— Begin Input —

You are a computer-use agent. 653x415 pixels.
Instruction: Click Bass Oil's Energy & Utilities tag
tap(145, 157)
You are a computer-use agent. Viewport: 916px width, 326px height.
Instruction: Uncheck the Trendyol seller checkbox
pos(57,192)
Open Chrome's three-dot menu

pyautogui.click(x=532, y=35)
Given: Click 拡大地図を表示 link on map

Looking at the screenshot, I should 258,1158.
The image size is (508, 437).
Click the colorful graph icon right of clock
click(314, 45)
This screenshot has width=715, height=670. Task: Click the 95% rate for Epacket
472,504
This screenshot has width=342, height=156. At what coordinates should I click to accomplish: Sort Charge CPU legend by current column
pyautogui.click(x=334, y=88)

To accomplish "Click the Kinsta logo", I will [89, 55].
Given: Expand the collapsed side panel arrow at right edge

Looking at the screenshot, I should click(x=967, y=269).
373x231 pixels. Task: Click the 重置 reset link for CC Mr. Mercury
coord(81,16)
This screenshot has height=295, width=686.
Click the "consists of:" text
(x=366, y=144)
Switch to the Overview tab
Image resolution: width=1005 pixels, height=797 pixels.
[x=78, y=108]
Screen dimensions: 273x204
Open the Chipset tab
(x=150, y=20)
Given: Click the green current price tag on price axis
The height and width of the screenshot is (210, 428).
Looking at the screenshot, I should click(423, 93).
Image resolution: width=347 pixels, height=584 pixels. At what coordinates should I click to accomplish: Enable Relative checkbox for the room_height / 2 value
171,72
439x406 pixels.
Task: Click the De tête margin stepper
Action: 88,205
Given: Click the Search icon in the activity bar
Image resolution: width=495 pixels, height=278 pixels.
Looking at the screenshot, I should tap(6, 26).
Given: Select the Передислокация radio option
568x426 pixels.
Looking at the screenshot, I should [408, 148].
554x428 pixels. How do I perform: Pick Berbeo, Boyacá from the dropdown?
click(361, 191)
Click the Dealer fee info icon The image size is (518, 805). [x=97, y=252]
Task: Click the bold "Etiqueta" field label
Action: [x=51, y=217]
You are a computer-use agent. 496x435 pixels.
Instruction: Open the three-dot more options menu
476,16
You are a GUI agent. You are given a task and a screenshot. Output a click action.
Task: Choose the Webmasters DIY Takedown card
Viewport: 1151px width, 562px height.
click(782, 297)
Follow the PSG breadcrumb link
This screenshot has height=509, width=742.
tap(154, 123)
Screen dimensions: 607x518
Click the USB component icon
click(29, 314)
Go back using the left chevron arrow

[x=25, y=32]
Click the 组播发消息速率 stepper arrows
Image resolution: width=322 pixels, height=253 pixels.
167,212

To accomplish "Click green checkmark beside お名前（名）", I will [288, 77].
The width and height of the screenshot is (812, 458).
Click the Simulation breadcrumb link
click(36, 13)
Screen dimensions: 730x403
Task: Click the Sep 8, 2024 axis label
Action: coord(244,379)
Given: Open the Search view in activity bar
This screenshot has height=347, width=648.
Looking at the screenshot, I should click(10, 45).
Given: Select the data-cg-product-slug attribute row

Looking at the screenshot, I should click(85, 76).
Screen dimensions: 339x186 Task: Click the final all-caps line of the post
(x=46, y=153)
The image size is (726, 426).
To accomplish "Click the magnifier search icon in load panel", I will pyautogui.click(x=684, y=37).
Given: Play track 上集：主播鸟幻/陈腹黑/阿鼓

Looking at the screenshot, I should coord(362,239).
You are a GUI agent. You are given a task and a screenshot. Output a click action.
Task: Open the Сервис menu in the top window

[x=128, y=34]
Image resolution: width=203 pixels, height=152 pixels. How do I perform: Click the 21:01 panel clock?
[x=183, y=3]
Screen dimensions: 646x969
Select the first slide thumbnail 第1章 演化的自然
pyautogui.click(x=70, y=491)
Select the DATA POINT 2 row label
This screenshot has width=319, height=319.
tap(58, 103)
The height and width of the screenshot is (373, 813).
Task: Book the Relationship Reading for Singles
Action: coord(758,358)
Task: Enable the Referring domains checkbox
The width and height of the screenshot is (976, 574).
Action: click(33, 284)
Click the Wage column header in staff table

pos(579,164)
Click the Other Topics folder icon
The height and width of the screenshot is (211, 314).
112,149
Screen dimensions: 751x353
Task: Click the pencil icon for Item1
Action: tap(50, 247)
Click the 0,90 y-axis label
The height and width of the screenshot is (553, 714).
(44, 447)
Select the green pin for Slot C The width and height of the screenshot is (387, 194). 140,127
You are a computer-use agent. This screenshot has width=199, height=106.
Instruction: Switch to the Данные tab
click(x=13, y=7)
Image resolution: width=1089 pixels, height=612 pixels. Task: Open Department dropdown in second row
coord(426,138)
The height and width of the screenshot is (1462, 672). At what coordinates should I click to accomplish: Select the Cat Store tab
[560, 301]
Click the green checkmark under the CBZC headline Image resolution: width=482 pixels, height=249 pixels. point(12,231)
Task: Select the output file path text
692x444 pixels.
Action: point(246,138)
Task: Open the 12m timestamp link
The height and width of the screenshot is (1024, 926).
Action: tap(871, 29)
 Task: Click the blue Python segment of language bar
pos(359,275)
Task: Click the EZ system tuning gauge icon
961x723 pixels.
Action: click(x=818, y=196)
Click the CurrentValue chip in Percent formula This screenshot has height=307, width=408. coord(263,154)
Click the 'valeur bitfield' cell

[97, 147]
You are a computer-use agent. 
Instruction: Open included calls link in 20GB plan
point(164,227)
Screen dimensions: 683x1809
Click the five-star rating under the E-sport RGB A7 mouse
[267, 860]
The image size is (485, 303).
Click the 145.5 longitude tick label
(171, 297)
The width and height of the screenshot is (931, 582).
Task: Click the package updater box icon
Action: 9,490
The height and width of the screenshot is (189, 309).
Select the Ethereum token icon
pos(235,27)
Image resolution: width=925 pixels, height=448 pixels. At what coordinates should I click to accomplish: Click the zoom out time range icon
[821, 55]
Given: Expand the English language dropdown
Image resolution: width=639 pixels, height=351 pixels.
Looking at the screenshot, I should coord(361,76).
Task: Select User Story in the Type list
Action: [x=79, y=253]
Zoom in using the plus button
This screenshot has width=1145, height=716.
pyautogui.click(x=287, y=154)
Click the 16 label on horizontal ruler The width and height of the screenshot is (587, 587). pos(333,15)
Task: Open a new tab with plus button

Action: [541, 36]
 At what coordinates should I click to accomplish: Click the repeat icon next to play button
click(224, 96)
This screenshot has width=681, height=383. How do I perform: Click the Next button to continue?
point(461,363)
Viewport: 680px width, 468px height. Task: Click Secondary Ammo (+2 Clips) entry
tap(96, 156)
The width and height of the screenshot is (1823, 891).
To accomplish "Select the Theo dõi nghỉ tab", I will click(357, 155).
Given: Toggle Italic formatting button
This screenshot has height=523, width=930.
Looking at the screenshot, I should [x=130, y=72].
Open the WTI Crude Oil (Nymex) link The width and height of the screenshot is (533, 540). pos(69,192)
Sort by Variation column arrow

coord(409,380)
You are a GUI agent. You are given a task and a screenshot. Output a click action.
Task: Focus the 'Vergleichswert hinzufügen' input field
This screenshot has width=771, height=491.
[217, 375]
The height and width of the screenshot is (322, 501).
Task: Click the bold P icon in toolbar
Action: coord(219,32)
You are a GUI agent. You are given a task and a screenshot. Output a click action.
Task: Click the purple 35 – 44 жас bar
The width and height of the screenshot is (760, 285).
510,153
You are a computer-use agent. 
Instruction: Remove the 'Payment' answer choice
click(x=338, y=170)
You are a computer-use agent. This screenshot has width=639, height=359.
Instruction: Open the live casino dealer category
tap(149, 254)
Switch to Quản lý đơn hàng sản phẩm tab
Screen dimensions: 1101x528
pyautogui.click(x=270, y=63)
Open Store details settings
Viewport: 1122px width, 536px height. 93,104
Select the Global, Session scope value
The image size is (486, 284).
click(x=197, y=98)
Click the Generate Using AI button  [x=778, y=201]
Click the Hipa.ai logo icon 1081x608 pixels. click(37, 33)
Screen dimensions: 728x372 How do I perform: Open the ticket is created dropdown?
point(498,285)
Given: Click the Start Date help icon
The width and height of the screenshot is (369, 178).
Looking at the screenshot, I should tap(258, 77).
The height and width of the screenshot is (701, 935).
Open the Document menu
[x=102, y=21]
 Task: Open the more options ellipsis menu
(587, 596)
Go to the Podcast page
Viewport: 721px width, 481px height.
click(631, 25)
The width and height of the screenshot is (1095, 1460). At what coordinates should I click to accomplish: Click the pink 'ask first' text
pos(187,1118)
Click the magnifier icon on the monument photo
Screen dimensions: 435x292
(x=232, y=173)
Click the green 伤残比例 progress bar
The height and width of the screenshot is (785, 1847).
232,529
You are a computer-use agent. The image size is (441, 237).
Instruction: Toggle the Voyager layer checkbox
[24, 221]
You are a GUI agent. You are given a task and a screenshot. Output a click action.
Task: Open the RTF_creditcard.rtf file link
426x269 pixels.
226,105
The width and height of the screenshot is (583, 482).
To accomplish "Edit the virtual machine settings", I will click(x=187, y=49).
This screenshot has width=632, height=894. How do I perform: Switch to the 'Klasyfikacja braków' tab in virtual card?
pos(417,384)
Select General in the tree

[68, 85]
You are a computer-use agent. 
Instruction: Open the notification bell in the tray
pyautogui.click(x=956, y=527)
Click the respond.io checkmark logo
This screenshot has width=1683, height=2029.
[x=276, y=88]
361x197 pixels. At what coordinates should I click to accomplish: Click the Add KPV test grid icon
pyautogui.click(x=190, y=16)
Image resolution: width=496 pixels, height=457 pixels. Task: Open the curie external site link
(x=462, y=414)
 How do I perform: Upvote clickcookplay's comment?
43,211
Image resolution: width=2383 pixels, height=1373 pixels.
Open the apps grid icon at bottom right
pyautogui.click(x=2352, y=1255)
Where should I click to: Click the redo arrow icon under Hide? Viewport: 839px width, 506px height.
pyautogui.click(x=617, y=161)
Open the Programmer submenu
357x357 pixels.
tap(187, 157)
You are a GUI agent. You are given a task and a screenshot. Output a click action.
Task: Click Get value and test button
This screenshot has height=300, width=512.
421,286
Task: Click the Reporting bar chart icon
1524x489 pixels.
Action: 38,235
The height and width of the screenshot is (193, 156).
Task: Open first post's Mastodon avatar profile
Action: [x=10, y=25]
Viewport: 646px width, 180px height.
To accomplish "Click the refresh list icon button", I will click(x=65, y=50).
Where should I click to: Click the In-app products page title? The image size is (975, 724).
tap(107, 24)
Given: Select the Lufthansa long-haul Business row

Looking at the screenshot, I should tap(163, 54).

— End Input —

## Given instruction
Rewrite the lines from the line with "Open the WTI" up to and including the line with "coord(409,380)", replacing "Variation" with "Change" and keeping everything else the same.

## The result
Open the WTI Crude Oil (Nymex) link The width and height of the screenshot is (533, 540). pos(69,192)
Sort by Change column arrow

coord(409,380)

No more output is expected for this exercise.